We are all going to miss him a ton. A zillion pieces have been written about it. For days I've been struggling with whether I'd add to the mush by writing any of the three stories from my meetings with him— each funny and poignant in its own way. But in the end, I think I'll stick to a couple of pointers from the torrent of stuff I've been inhaling over the last few days.

If you are feeling kicked in the stomach like me and don't quite get why, go watch Jon Stewart's Moment of Zen on Steve's passing— he nails why you feel out of sorts with the alien metaphor.

If you want a personal view, go read Walt's piece. The journalist who Steve cared about the most, Walt nailed the essence of Steve— and the walk to the park bit shows you why our best heroes are just as human as the rest of us.

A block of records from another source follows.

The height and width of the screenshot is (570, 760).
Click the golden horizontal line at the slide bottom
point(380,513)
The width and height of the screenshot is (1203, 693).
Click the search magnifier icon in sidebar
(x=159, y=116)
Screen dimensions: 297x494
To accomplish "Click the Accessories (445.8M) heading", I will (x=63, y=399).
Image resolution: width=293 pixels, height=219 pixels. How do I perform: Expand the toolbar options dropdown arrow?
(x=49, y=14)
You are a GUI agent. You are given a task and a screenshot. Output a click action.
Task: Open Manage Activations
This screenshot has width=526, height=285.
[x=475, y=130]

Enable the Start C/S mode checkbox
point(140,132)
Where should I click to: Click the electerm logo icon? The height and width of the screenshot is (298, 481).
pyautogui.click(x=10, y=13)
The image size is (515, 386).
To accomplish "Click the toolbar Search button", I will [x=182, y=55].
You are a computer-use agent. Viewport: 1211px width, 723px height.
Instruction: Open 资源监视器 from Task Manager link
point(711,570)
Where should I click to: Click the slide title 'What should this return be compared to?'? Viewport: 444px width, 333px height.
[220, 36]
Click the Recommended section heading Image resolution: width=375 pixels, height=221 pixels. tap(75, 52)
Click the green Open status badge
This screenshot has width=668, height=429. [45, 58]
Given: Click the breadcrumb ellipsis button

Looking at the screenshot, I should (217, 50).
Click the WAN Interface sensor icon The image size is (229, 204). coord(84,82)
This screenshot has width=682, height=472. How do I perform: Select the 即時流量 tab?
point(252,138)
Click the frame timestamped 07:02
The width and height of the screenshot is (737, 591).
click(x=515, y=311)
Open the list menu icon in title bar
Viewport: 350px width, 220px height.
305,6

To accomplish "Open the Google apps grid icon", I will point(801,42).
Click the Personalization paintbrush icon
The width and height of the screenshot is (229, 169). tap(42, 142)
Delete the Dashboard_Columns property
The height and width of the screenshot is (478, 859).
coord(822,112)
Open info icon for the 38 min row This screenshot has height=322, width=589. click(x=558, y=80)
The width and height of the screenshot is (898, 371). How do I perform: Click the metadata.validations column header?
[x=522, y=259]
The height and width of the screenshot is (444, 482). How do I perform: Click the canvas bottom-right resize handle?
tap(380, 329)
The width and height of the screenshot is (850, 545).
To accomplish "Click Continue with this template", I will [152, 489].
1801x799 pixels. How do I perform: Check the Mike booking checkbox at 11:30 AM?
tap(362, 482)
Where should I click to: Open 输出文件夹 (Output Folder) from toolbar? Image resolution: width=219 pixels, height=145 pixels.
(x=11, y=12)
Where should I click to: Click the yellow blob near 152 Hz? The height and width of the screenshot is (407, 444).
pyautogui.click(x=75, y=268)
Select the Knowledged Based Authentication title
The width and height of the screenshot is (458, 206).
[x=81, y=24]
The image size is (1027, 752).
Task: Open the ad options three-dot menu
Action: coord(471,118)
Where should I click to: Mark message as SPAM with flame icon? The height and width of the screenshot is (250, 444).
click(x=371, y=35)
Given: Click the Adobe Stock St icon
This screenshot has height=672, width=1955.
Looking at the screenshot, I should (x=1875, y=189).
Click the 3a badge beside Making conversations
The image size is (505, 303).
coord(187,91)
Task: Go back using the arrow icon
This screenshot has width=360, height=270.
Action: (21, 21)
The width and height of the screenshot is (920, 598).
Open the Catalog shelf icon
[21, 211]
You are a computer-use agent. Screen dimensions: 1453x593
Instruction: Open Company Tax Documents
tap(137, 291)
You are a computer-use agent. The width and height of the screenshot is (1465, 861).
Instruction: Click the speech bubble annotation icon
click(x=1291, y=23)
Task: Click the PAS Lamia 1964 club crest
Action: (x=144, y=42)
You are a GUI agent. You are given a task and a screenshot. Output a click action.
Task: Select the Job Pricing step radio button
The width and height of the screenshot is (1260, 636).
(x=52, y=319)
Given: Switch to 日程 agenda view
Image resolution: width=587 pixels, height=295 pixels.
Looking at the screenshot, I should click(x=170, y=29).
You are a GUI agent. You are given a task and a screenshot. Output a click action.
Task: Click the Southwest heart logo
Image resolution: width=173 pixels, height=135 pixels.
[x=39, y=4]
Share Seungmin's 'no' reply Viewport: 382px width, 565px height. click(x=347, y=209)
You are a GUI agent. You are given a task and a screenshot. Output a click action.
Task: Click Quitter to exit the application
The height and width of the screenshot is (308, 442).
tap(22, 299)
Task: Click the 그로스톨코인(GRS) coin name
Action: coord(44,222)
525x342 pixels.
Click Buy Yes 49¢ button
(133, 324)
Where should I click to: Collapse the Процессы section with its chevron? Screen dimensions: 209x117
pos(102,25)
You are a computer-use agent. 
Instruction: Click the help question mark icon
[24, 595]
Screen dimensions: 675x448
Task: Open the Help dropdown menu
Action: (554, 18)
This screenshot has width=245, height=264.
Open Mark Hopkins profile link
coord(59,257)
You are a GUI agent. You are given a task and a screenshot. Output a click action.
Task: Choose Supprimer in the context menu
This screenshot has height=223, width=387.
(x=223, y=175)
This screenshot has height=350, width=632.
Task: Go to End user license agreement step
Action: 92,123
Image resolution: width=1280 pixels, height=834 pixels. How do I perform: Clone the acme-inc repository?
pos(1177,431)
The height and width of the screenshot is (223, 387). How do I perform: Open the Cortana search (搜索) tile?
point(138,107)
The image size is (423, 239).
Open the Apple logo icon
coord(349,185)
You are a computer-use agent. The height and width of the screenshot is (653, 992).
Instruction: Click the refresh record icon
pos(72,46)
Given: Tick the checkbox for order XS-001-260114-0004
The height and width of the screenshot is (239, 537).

And finally, if you want to be humbled a bit this weekend, watch the video below from the 1997 closing WWDC fireside chat. Remember that this was a time when Apple was the laughing stock of the tech industry— when even Michael Dell could shit on them. And then listen closely to how honestly Steve communicates what the company needs to do. He lays out the next 14 years with remarkable detail, stated plainly and without futuristic marketing bullshit. Listen to him talk about living the cloud+mobile future at NEXT and wanting to bring that to the Apple customer base, or why dollars spent on TV advertising in 1997 would be wasted to see how clear-eyed he was at the time about what he needed to go and get done.

As many have said, I don't think we'll see another Steve in our lifetime and man do I feel lucky to have been able to live through his leadership of Apple's return to the top.